Hello everyone !! In this article, we will build a model to predict the next word in a poem writing using PyTorch. First, we will learn about RNN and LSTM and how they work. Then we will create our model. In the first step, we load our data and pre-process it. Then we will use PyTorch to train the model and save it. After that, we will make predictions from that model by giving it a small initial text and by using that it will generate the complete paragraph or a stanza of a poem.
 

What is RNN?

In machine learning, simple problems like classifying an image of a dog or cat can be solved by simply training it on the set of data and by using a classifier. But what if our problem is more complex for example, we have to predict the next word in the paragraph. So if we examine this problem closely we will find that we humans don't solve this problem by only using our existing knowledge of language and grammar. In this type of problem, we use the previous word of the paragraph and context of the paragraph or poem to predict the next word.
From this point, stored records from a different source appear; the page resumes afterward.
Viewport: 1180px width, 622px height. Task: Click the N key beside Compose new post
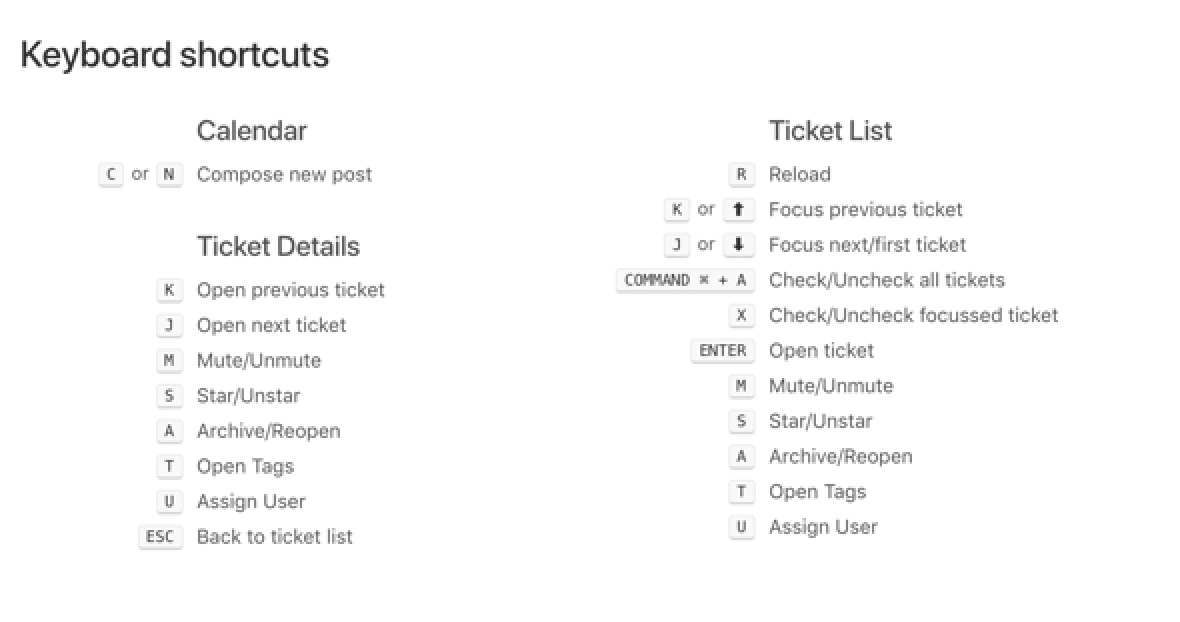click(169, 174)
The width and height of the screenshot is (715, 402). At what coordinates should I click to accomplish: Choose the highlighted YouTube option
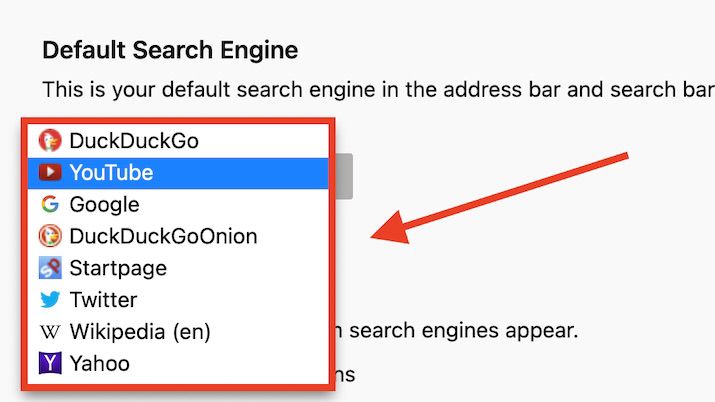[111, 173]
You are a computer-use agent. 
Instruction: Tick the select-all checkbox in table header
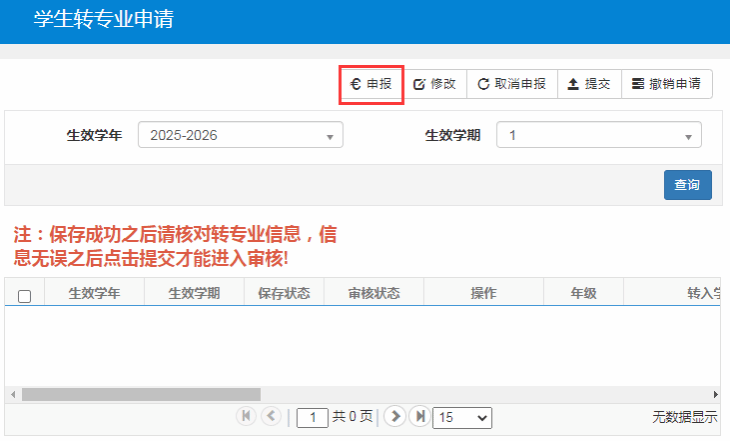(25, 295)
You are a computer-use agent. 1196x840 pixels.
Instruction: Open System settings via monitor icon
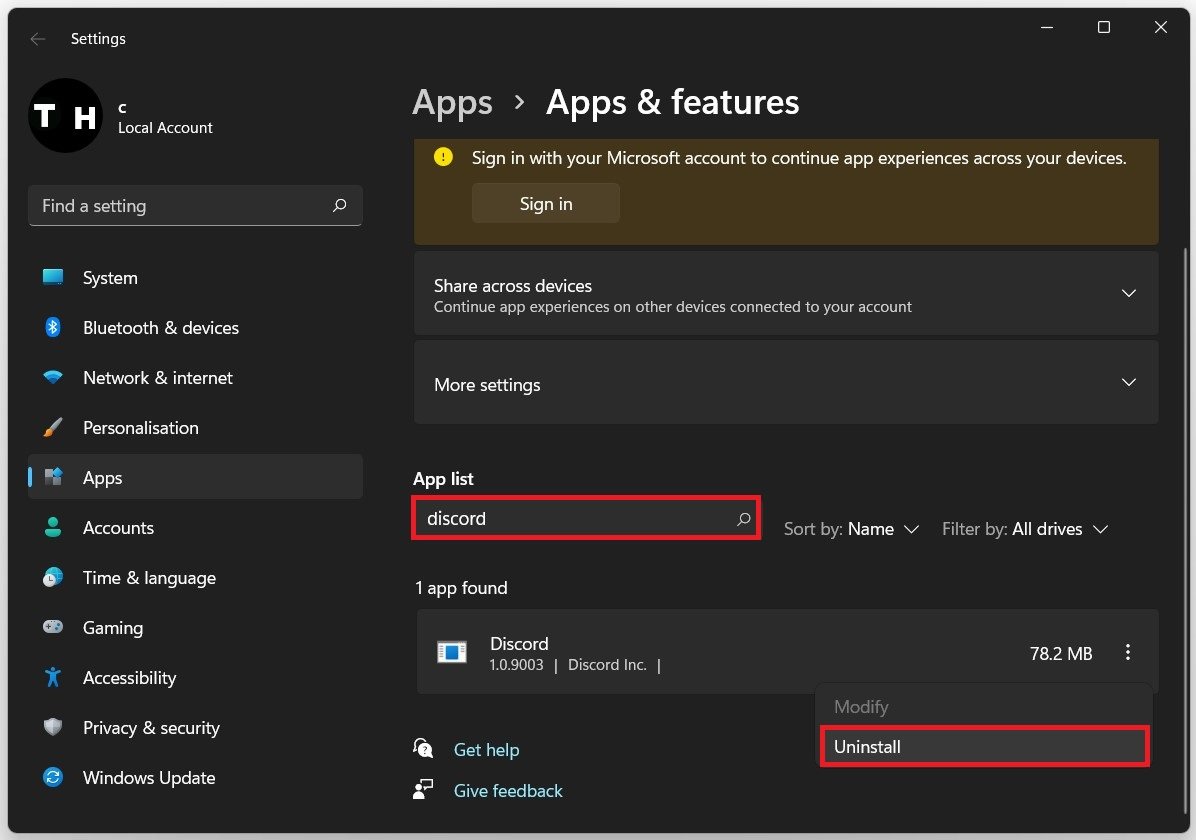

Traditional neural networks can't do this because they are trained on a fixed set of data and then use it to make predictions. RNN is expert in solving this type of problem. RNN stands for the Recurrent Neural Network. We can think of RNN as a neural network with a loop in it. It passes the information of one state to the next state. So information persists in the process and we can use that to understand the previous context and make accurate predictions.


 

What is LSTM?

I know you must be thinking if RNN can solve sequences of data problems then why do we need LSTM? To answer this question let’s have a look at the below-given examples.

Example 1:

"Birds live in the nest." Here it is easy to predict the word "nest" because we have the previous context of birds and RNN will work fine in this case.

Example 2:

"I grew up in India (......blah blah blah…..) so I can speak Hindi" so the task of predicting the word "Hindi" is difficult for RNN because here the gap between context is large. By looking at the line "I can speak ..." we can't predict the language we will need an extra context of India. So here we will need some long term dependency on our paragraph so we can understand the context.

For this purpose, we use LSTM(Long Short Term Memory). As the name suggests they have long term and short term memory(gate) and both are used in the conjunction to make predictions. If we talk about the architecture of the LSTM they contain 4 gates namely learn gate, forget gate, remember gate, use a gate. To keep this article simple and hands-on I am not going into theory of architecture of LSTM. But maybe we will talk about it in upcoming articles. (maybe in the next one 😉).


 

Let's Build Our Model.

So now we are done with the theory let's start the interesting part - Building our model.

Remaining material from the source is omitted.